• Aufgabe 1:
Wie viel Prozent der Landesfläche bleiben laut dem Text zur 10-H-Regelung für 200 m hohe Windkraftanlagen als Rest-„Bruttofläche“?

• Entnommener Text:
————————

Dass die zur Entprivilegierung führende Abstandsregelung („10 H”) als solche noch nicht verfassungswidrig ist, leitet der BayVerfGH daraus ab, dass der räumliche Anwendungsbereich für den Privilegierungstatbestand des § 35 Abs. 1 Nr. 5 BauGB zwar durch die 10-H-Regelung erheblich eingeschränkt, nicht aber beseitigt werde. Für moderne Windkraftanlagen mit einer Höhe von 200 m verbleibt bei Anwendung der 10-H-Regelung eine Rest-„Bruttofläche” von 1,7 % der Landesfläche. Zwar müssen davon noch diejenigen Bereiche abgezogen werden, in denen Windenergieanlagen trotz ihrer Privilegierung aus anderen – z. B. naturschutzrechtlichen – Gründen als dem fehlenden Abstand nicht zugelassen oder betrieben werden können, sodass für 200 m hohe Anlagen faktisch nurmehr 0,05 % (Berechnung des Bundesverbandes Windenergie) oder 0,01 % der Landesfläche (Berechnung der Obersten Baubehörde im Bayerischen Staatsministerium des Innern, für Bau und Verkehr) verbleiben. Das irritiert den BayVerfGH nicht. Denn den Landesgesetzgeber, so das Gericht, treffe aus der bundesrechtlichen Öffnungsklausel nicht die Verpflichtung, die in Betracht kommenden Außenbereichsflächen wie ein Planungsträger im Rahmen von § 35 Abs. 3 Satz 3 BauGB auf ihre Eignung für Windenergienutzung zu bewerten und nach einer Abwägung als Planergebnis den Mindestabstand so festzulegen, dass der Windenergie substanziell Raum verbliebe.

————————

[Einträge mit Positionen]
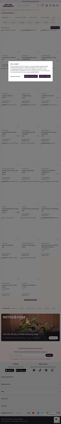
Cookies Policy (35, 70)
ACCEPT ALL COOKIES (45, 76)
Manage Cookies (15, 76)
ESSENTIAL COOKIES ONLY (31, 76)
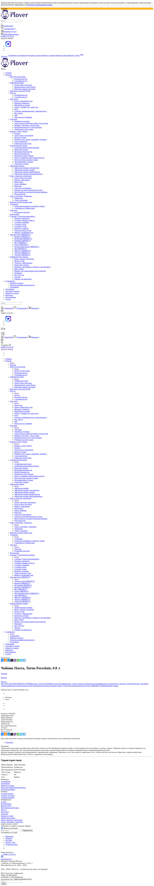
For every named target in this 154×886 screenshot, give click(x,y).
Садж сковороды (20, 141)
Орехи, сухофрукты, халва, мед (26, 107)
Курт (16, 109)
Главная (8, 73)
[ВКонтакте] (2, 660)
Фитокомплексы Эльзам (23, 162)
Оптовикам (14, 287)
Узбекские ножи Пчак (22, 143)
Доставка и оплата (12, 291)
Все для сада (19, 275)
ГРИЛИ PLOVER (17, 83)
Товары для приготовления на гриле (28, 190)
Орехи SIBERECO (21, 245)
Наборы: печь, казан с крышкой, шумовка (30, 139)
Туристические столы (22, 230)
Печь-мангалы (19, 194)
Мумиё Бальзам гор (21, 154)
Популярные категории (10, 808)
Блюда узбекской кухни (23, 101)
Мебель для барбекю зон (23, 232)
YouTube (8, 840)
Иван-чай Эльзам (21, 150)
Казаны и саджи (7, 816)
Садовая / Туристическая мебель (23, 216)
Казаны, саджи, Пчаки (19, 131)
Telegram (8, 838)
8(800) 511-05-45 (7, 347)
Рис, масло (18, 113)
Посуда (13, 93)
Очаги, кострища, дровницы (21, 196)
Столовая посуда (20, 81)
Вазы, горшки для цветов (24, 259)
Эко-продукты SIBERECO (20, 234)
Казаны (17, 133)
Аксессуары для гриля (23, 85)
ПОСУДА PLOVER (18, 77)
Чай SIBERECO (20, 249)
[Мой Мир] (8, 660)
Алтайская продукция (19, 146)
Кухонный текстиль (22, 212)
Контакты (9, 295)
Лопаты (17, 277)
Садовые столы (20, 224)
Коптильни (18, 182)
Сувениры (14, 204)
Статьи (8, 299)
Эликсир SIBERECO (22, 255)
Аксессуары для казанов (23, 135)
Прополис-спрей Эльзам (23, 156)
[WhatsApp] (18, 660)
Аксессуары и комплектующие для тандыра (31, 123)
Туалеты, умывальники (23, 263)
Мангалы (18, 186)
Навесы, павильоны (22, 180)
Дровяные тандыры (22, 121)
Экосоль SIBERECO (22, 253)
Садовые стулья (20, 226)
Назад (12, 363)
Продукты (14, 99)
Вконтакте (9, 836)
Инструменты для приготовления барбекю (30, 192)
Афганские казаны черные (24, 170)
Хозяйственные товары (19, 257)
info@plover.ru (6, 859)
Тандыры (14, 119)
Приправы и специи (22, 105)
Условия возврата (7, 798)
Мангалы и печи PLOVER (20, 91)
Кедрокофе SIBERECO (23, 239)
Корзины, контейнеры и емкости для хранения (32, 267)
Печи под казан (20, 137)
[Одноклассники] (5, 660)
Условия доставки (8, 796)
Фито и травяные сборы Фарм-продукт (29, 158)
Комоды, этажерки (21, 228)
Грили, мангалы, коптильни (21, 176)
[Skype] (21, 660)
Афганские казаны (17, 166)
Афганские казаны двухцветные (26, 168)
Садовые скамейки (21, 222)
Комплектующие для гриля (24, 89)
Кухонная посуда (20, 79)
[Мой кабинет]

————————

• Aufgabe 2:
Stelle die gespeicherten Zeilen zwischen der Zeile mit „Вазы, горшки для цветов (24, 259)“ und der Zeile mit „Эликсир SIBERECO (22, 255)“, beide eingeschlossen, als CSV mit den Spalten „eingabe“ und „ausgabe“ dar. Pro Zeile kommen ihr Text und ihre Antwort in je ein Feld in Anführungszeichen, und Zeilenumbrüche werden durch Leerzeichen ersetzt.

• Schriftliche Lösung 1:
1,7 % der Landesfläche.

• Schriftliche Lösung 2:
eingabe,ausgabe
"Вазы, горшки для цветов","(24, 259)"
"Эко-продукты SIBERECO","(20, 234)"
"Казаны","(17, 133)"
"Аксессуары для гриля","(23, 85)"
"ПОСУДА PLOVER","(18, 77)"
"Чай SIBERECO","(20, 249)"
"[Мой Мир]","(8, 660)"
"Алтайская продукция","(19, 146)"
"Кухонный текстиль","(22, 212)"
"Контакты","(9, 295)"
"Лопаты","(17, 277)"
"Садовые столы","(20, 224)"
"Коптильни","(18, 182)"
"Сувениры","(14, 204)"
"Статьи","(8, 299)"
"Эликсир SIBERECO","(22, 255)"